This Primer critically reviews the possibilities and limitations of probing the short-range structure of an oxide-based glass by routine magic-angle spinning (MAS) or triple-quantum MAS (3QMAS) nuclear magnetic resonance (NMR) experiments. We briefly outline the structural features of oxide-based glasses and the basics of solid-state NMR. Besides suggesting guidelines for selecting favorable experimental conditions and important considerations for recording high-quality MAS NMR spectra amenable for subsequent analysis, we review options for extracting NMR observables and their distributions from spins-1/2 as well as half-integer spin quadrupolar nuclei. Considering that the isotropic chemical shift remains the primary probe of local structure by MAS NMR, we thoroughly review its dependence on the short-range oxide-based glass parameters from the viewpoint of a very simple and intuitive but qualitative model. The utility of deconvolutions of notably ²⁹Si and ³¹P MAS NMR spectra are discussed critically. We also suggest alternative yet qualitative analysis options that are available whenever MAS NMR spectral deconvolutions are not warranted without additional information, which incidentally applies to a majority of modern multicomponent glasses.
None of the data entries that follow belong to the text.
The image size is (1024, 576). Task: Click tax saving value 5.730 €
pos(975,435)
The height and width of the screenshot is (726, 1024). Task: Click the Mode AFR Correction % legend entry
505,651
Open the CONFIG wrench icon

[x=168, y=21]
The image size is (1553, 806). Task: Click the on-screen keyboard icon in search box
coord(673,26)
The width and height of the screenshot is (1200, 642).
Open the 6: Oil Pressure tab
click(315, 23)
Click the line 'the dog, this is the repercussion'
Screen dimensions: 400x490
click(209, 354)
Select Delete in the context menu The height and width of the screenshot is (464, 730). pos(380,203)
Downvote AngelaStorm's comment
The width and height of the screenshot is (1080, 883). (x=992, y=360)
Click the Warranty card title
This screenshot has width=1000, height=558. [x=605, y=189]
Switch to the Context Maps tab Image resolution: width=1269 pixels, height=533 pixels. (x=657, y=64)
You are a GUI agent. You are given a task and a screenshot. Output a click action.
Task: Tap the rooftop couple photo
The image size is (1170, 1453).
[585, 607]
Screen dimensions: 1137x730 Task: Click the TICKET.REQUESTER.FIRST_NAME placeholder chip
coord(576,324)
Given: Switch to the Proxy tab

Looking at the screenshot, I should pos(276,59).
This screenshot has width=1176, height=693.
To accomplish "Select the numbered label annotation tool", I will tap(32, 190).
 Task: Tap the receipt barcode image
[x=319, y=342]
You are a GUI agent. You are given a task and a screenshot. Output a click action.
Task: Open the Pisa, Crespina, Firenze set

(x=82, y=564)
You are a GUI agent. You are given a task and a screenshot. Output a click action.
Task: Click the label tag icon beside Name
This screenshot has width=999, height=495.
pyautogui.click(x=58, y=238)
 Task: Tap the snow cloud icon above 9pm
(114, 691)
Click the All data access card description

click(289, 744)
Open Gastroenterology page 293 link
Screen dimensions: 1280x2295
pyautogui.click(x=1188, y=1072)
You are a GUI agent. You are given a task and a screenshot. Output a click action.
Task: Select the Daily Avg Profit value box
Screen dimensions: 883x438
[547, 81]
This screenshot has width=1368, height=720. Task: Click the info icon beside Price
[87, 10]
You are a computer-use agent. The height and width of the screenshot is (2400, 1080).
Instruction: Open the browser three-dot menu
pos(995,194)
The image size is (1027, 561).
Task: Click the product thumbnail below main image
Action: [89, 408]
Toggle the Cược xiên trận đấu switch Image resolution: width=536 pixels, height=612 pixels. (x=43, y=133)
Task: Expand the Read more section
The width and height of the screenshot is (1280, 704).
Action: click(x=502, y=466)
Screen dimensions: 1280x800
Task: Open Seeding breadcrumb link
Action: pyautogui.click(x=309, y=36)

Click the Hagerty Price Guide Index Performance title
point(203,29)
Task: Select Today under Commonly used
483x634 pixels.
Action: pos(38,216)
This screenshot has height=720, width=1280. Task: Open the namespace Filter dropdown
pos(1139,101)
本入门书批判性地回顾了通过常规魔角旋转 (MAS) 或三量子 MAS (3QMAS) 核磁共振 (NMR) 实验探测氧化物基玻璃的短程结构的可能性和局限性。我们简要概述了氧化物基玻璃的结构特征和固态 NMR 的基础知识。除了建议选择有利实验条件的指南和记录适合后续分析的高质量 MAS NMR 光谱的重要考虑因素外，我们还回顾了从自旋 1/2 和半整数自旋四极核中提取 NMR 可观测值及其分布的选项。考虑到各向同性化学位移仍然是 MAS NMR 局部结构的主要探针，我们从一个非常简单直观但定性的模型的角度彻底审查了它对短程氧化物基玻璃参数的依赖性。值得注意的是，反卷积的效用^{批判性地讨论了29} Si 和³¹ P MAS NMR 光谱。我们还建议在没有额外信息的情况下，只要 MAS NMR 光谱解卷积不被保证，就可以使用替代但定性的分析选项，这顺便适用于大多数现代多组分玻璃。